CN110619014A - ETL-based data extraction method - Google Patents
ETL-based data extraction method Download PDFInfo
- Publication number
- CN110619014A CN110619014A CN201910882117.XA CN201910882117A CN110619014A CN 110619014 A CN110619014 A CN 110619014A CN 201910882117 A CN201910882117 A CN 201910882117A CN 110619014 A CN110619014 A CN 110619014A
- Authority
- CN
- China
- Prior art keywords
- data
- processing
- data extraction
- etl
- extraction
- Prior art date
- Legal status (The legal status is an assumption and is not a legal conclusion. Google has not performed a legal analysis and makes no representation as to the accuracy of the status listed.)
- Withdrawn
Links
Classifications
-
- G—PHYSICS
- G06—COMPUTING; CALCULATING OR COUNTING
- G06F—ELECTRIC DIGITAL DATA PROCESSING
- G06F16/00—Information retrieval; Database structures therefor; File system structures therefor
- G06F16/20—Information retrieval; Database structures therefor; File system structures therefor of structured data, e.g. relational data
- G06F16/25—Integrating or interfacing systems involving database management systems
- G06F16/254—Extract, transform and load [ETL] procedures, e.g. ETL data flows in data warehouses
Landscapes
- Engineering & Computer Science (AREA)
- Databases & Information Systems (AREA)
- Theoretical Computer Science (AREA)
- Data Mining & Analysis (AREA)
- Physics & Mathematics (AREA)
- General Engineering & Computer Science (AREA)

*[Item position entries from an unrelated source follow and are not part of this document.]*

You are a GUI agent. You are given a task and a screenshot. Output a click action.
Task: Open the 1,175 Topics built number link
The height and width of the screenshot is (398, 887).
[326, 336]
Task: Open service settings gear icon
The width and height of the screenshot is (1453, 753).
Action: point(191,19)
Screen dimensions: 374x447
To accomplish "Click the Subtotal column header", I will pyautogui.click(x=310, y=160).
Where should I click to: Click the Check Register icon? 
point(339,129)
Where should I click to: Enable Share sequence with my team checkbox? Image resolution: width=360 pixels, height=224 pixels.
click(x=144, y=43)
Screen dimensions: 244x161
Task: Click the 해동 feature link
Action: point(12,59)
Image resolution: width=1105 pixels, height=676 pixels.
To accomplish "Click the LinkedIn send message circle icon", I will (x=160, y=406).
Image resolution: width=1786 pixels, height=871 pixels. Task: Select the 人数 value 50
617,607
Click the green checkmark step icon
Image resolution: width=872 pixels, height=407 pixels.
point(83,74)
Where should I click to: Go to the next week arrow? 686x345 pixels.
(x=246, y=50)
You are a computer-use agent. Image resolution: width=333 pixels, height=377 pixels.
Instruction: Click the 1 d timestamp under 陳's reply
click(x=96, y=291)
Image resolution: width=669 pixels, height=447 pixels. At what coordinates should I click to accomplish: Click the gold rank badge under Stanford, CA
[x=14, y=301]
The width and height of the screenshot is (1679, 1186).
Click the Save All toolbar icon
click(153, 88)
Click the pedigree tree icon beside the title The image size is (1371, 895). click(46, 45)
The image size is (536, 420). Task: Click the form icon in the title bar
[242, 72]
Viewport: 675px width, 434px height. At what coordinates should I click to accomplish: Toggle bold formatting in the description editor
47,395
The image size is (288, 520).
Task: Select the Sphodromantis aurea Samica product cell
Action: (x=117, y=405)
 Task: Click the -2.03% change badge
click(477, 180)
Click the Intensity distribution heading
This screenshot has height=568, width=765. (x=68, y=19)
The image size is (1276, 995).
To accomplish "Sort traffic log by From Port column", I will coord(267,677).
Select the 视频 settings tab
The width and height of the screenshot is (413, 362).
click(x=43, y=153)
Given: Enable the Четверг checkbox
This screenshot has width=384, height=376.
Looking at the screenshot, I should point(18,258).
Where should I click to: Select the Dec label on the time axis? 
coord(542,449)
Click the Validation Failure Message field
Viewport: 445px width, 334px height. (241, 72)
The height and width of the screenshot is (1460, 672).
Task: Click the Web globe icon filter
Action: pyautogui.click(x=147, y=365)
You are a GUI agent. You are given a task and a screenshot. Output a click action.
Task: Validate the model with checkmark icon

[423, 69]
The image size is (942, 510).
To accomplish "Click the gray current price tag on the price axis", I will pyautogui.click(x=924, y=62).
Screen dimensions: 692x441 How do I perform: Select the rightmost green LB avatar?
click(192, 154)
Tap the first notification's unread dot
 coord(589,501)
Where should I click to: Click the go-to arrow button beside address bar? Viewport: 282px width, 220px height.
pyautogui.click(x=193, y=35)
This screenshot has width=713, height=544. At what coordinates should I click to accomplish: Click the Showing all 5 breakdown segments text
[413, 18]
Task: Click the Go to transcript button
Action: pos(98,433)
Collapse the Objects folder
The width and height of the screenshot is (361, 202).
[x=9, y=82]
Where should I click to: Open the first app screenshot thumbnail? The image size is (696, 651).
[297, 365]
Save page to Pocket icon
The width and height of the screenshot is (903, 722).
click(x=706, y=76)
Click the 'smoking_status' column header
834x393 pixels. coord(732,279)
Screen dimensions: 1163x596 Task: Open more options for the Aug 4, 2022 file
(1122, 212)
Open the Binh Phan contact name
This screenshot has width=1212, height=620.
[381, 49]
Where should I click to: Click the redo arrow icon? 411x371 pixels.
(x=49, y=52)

- General Physics & Mathematics (AREA)
- Information Retrieval, Db Structures And Fs Structures Therefor (AREA)
Abstract
A data extraction method based on ETL. The invention relates to the field of data processing, in particular to a data extraction method based on ETL. The ETL-based data extraction method for efficiently and reliably extracting the visual management and control data of the enterprise project is provided. The invention achieves the following technical effects under the distributed integrated environment of multi-system and multi-data source extraction requirement, data extraction and data processing message notification manufacture and data extraction processing: 1. the perceptibility of project visualization management and control data extraction and analysis processing is as follows: the rules can be flexibly configured or expanded to adapt to data extraction dynamic sensing message transmission of different service systems and different relational data; 2. resource of project visualization management and control data extraction and analysis processing: and when the complex physical environment is extracted and processed, dynamically scheduling the data extraction resources in a multi-distributed cluster environment.
Description
Technical Field
The invention relates to the field of data processing, in particular to a data extraction method based on ETL.
Background
When an enterprise performs item visualization management and control, due to the fact that the enterprise business systems are different, suppliers are different, the database diversity and the main target of the traditional business system is subjected to content adding, modifying, deleting and other operations, visual display of theme data can not be unified frequently according to different item dimensions, time dimensions, multiple departments, data sharing of multiple business systems and other modes, a general data extraction technology is only used for processing multi-business data access and simple time series, and a complete notification mechanism for data extraction processing is lacked.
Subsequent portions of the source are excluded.